Chiral geometry of higher excited bands in triaxial nuclei with particle-hole configuration

TL;DR

This paper investigates the chiral geometry of higher excited bands in triaxial nuclei using the particle-rotor model with specific particle-hole configurations, analyzing energy spectra and electromagnetic properties to identify chiral doublet bands.

Contribution

It introduces a detailed analysis of higher excited bands and their chiral nature in triaxial nuclei with particle-hole configurations, expanding understanding of nuclear chirality.

Findings

Identification of chiral doublet bands in higher excited states.

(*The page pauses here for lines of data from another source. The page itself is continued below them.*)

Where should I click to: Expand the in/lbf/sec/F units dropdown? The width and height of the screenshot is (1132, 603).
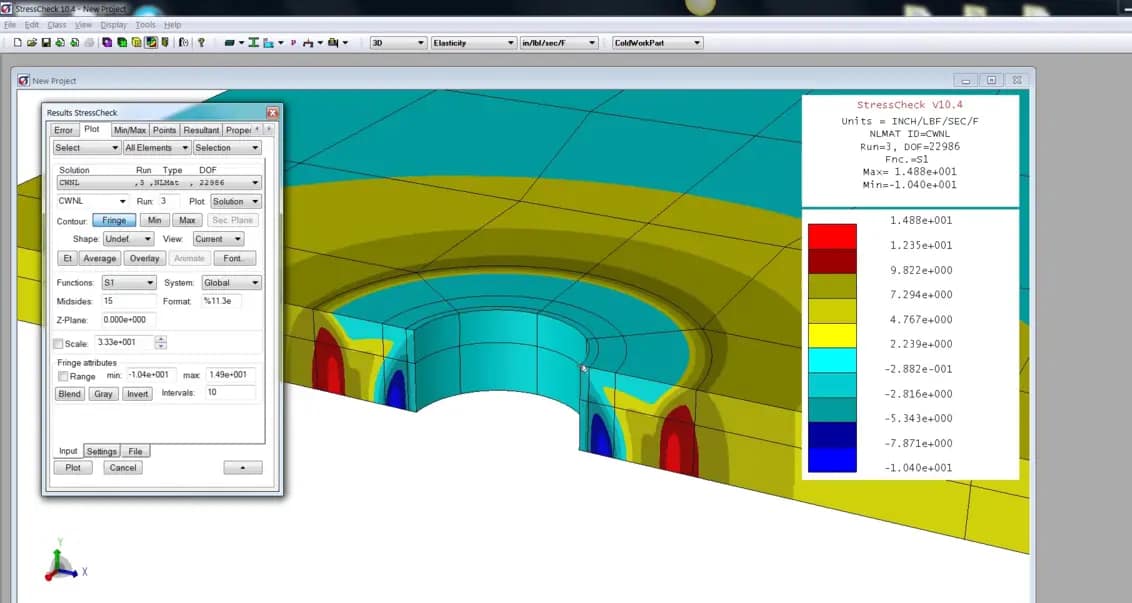(x=557, y=42)
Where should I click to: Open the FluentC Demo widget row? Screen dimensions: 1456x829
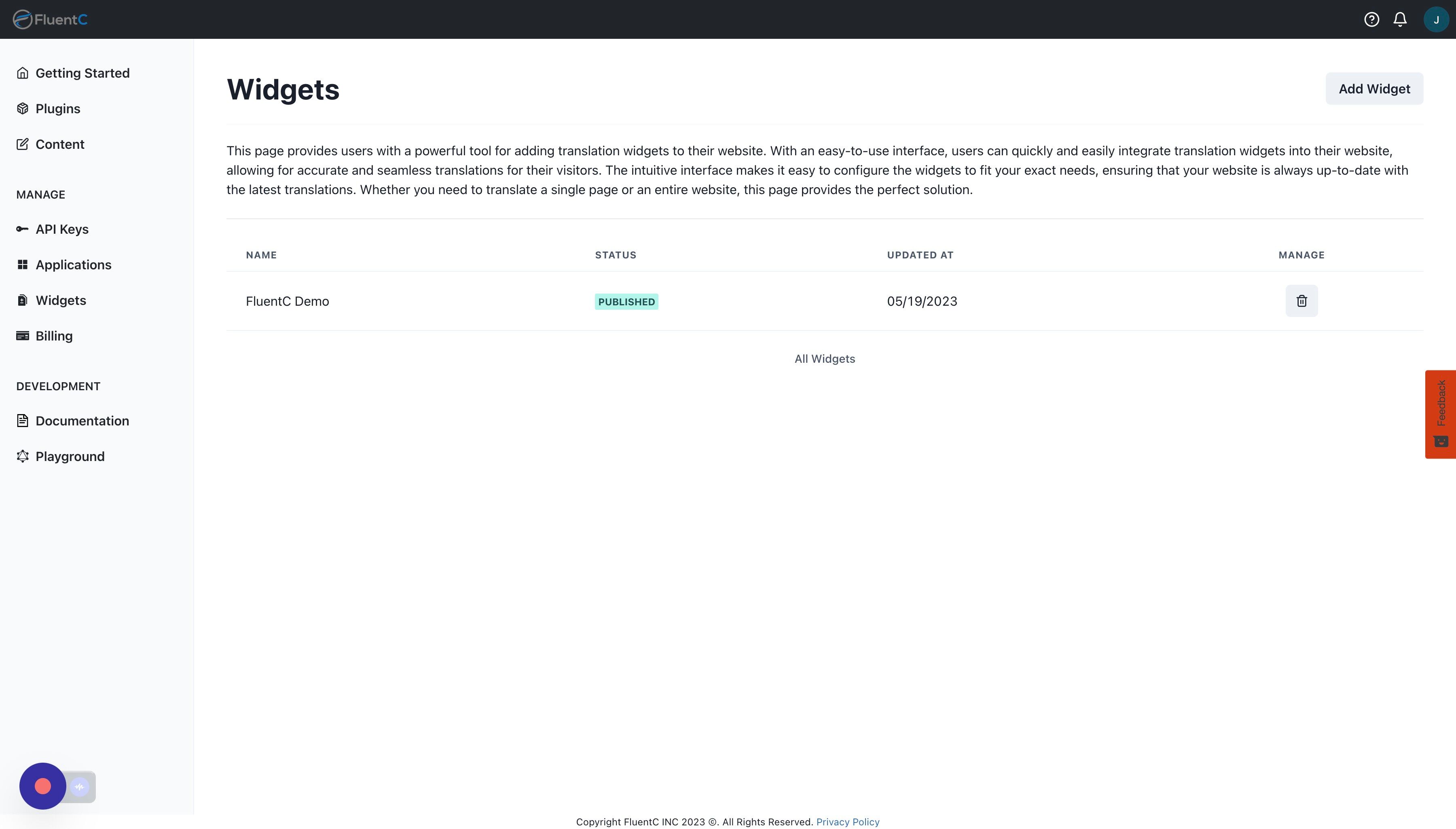coord(287,301)
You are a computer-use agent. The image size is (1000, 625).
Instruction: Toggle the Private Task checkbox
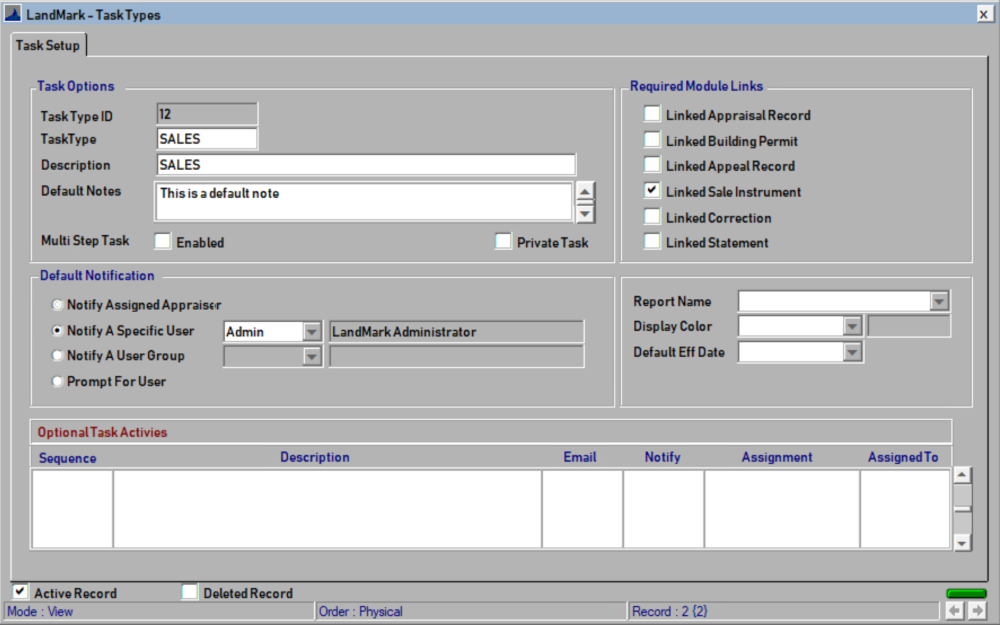click(x=503, y=241)
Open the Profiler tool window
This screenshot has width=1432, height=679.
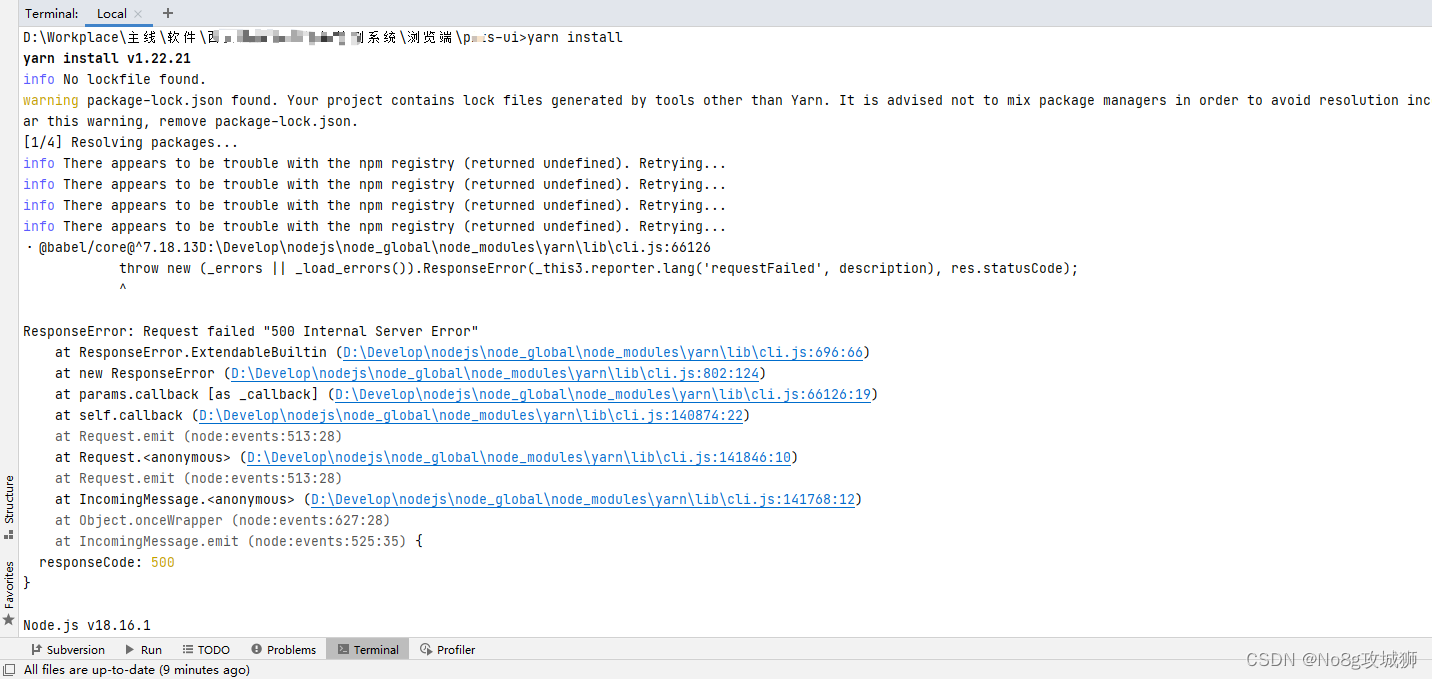point(447,649)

Energy spectra and transition probabilities support chiral interpretation.

Both constant and spin-dependent moments of inertia are effective in modeling.

Abstract

The lowest six rotational bands have been studied in the particle-rotor model with the particle-hole configuration $\pi h^1_{11/2}\otimes\nu h^{-1}_{11/2}$ and different triaxiality parameter $\gamma$. Both constant and spin-dependent variable moments of inertial (CMI and VMI) are introduced. The energy spectra, electromagnetic transition probabilities, angular momentum components and $K$-distribution have been examined. It is shown that, besides the band 1 and band 2, the predicted band 3 and band 4 in the calculations of both CMI and VMI for atomic nuclei with $\gamma=30^\circ$ could be interpreted as chiral doublet bands.